The Victorian Government recently introduced a bill to parliament as the first stage of the long anticipated overhaul to Victorian environmental protection legislation.

1. Background

In 2016, an independent ministerial advisory committee conducted an inquiry into the Environment Protection Authority Victoria (EPA). As previously reported by Partner, Meg Lee, and lawyer, Linda Choi, the Inquiry’s report was released in May 2016 and examined a range of matters relating to the EPA's role, duties, powers and regulatory tools, the Victorian community and industry's expectations of the EPA as its environmental regulator, and the EPA's governance structure and funding mechanisms.

The Andrews Government subsequently confirmed support or support in principle for all 48 recommendations made in the Inquiry, including a 'comprehensive overhaul' of the Environment Protection Act 1970 (EP Act).
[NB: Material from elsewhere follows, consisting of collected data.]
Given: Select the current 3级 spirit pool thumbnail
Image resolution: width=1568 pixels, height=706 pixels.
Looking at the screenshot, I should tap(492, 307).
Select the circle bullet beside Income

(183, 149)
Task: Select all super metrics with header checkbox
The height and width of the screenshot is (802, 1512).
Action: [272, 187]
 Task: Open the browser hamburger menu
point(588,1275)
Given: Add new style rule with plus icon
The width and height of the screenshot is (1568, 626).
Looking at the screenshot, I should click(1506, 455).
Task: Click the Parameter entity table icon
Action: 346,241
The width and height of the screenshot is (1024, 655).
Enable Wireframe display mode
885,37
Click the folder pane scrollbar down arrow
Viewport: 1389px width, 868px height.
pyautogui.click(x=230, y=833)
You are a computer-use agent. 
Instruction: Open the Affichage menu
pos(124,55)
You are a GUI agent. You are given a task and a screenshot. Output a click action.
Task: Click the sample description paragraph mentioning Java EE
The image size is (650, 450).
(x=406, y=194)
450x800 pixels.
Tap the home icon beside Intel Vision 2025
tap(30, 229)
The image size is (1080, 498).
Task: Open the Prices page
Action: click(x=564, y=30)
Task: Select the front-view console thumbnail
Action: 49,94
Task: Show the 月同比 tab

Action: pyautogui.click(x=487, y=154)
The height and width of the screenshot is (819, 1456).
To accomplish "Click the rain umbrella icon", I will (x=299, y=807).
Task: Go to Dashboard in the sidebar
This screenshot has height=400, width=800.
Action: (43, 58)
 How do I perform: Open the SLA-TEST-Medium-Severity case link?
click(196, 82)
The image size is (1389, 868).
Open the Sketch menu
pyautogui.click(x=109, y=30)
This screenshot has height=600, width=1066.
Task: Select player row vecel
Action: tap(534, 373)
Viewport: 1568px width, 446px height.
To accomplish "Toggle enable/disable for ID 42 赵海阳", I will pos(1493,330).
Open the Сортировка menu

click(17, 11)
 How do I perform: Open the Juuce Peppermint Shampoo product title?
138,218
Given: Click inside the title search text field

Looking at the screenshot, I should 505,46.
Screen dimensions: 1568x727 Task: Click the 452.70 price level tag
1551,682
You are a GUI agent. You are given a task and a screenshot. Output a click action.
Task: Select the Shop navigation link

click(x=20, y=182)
Partner, Meg Lee, and lawyer, Linda Choi reported on the Government’s response to the Inquiry in January 2017.

2. The Environment Protection Bill 2017

The Environment Protection Bill 2017 (Vic) (the Bill) was introduced to Victorian Parliament in June 2017 as the first stage of implementing the recommendations made in the Inquiry.

The Bill will create a new Act which updates the governance of the EPA. The Bill is intended to operate in conjunction with the EP Act, at least for the near future. In particular, the Bill:

  • re-establishes the EPA as a more independent public entity under the Public Administration Act 2004 (Vic) (rather than an administrative office of the Department of Land, Environment, Water and Planning), with a governing board, comprising up to nine board members to be appointed by the Governor in Council (on the recommendation of the Minister);
  • states, for the first time, the EPA’s objective:
to protect human health and the environment by reducing the harmful effects of pollution and waste.
  • creates a statutory position of chief executive officer, who must not be a member of the governing board;
  • creates the role of the chief environmental scientist who is responsible for providing advice to the EPA relating to the EPA’s objectives, functions and duties;
  • limits the requirement for the Department of Health and Human Services to review works approval and certain licensing applications so it is only required to review applications which are reasonably likely to have significant implications for public health;
  • adds a new consideration allowing the EPA to refuse to issue, transfer or amend an authorisation (including a works approval, licence and prescribed waste or prescribed industrial transport permit), if in the EPA’s opinion, the issue, transfer or amendment would be likely to endanger public health;
  • other consequential amendments including those relating to the mechanics of the governance changes.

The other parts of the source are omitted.